Carter reveals that by the time most films are wrapping up, she's allowed some semblance of a break, but on Black Panther, the scenes with Shuri (actress Letitia Wright's character) were shot in the last few weeks, so she had to be on top of things right until the very end. "There was a lot of research and development on her costumes, and a lot of fittings with her, but I think we came up with some beautiful pieces. I’m shocked because I was probably exhausted!"
Carter might have been exhausted when creating Shuri's looks, but it certainly doesn't show that way on film:
Despite the intense work that her job entails, Carter emphasizes just how much she loves what she does. "I became a costume designer because I loved theater and storytelling.
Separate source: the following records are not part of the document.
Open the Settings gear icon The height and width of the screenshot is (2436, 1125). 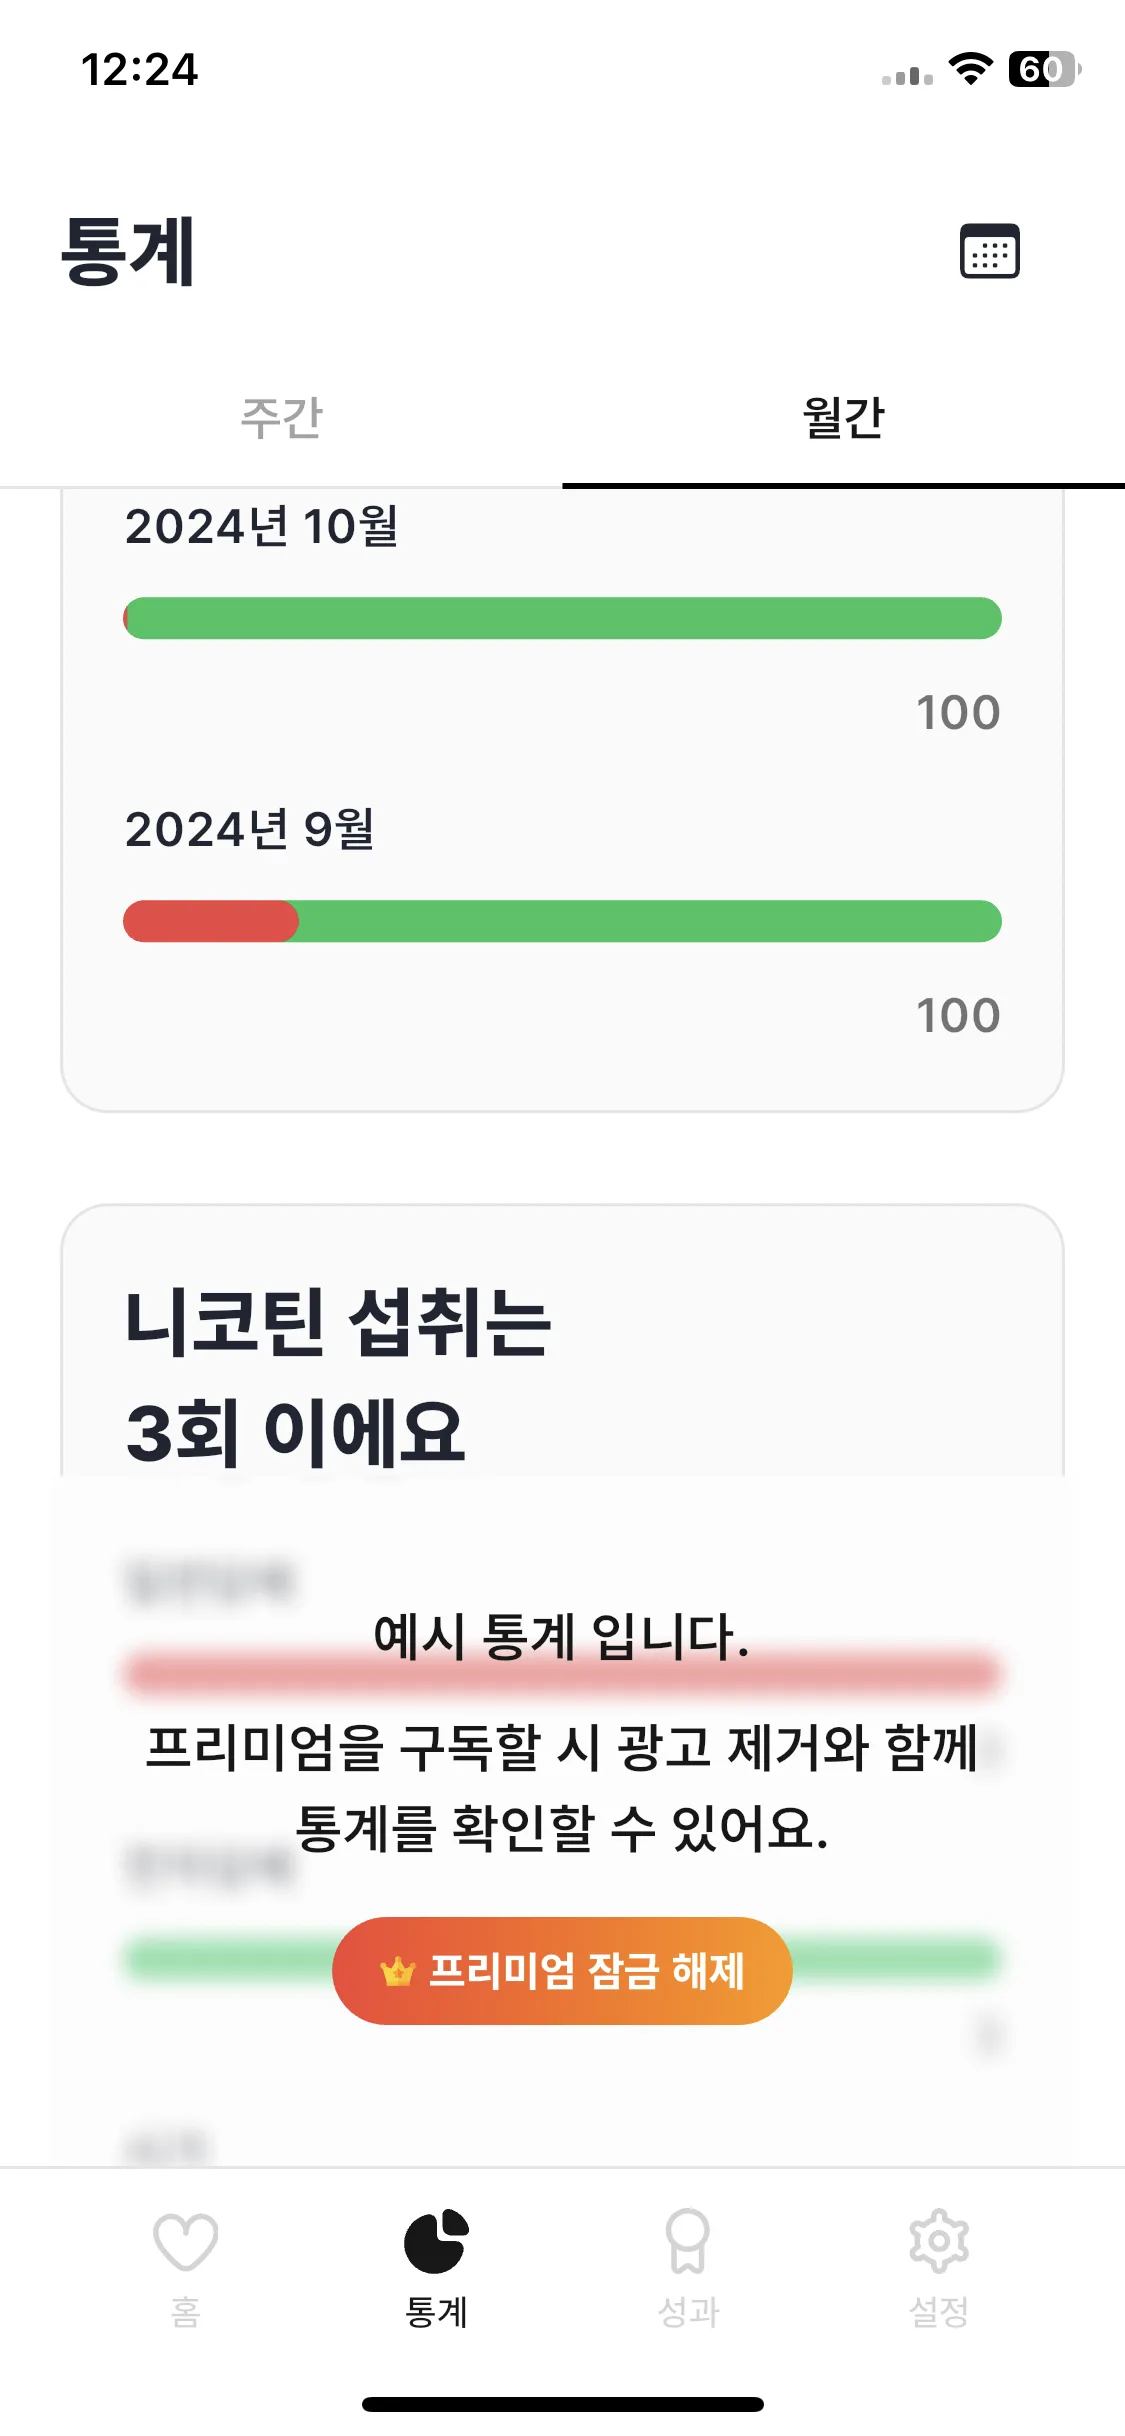(938, 2241)
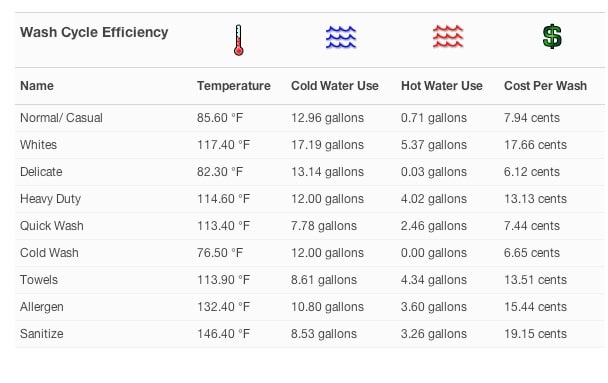This screenshot has width=608, height=383.
Task: Click the Sanitize cycle name
Action: pos(41,334)
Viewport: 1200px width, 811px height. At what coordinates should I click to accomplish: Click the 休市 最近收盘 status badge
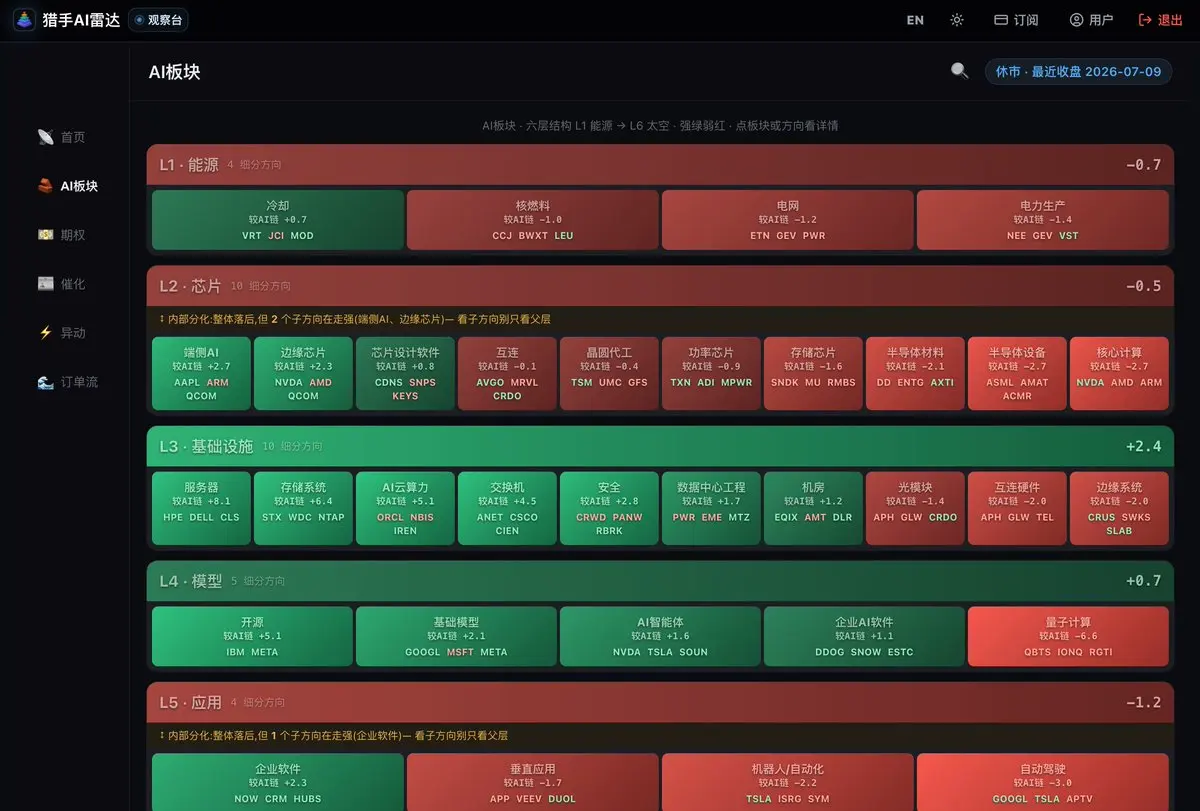(1078, 71)
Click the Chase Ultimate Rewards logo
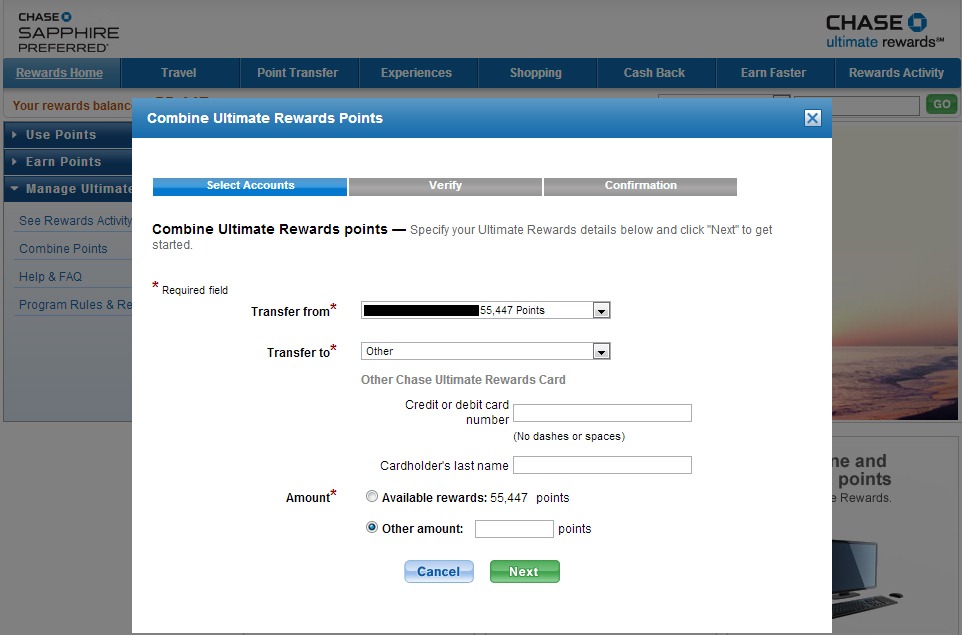The height and width of the screenshot is (635, 962). (884, 31)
I looked at the people around me in my neighborhood and felt I could actually recreate them in some kind of creative way for the theater," Carter tells me, noting that initially she wanted to become an actress, but after a school professor asked her to create the costumes for a play, she realized her true calling.
While it sounds pretty glamorous to be around celebrities filming — which, Carter reassures me, it is — there are still some things that you miss out on when you're so involved and passionate about your work, saying that it's an "intense commitment."
"The time goes by really fast," she says. "You look up one day and years have past. You’ve missed birthdays and family gatherings, and you have to do a lot of makeup time ... So, I think sometimes it’s a blessing, but also it could be difficult."
Despite the extreme dedication to her job, Carter says that it's an honor to be able to create art that conveys an important message to those who see her designs. When I ask her what her vision was for the people of Wakanda, she says, "I wanted to convey that we have a vast resource of untapped artistry, and that there are misconceptions in Africa ... I wanted people to take away so much positive energy and positive beauty and a way of contextualizing that vision. To see people, maybe in their everyday life, and say, 'This is somebody that looks Wakandan to me, or, that looks Wakandan.' I feel like that would be the highest compliment that you could pay someone, and maybe that will change the paradigm for the way that so many things are misconceived."
Giving films dramatic and gorgeous cultural inspiration while simultaneously slamming misconceptions about traditional beauty? It looks to me like Carter is doing a pretty damn good job of exactly that.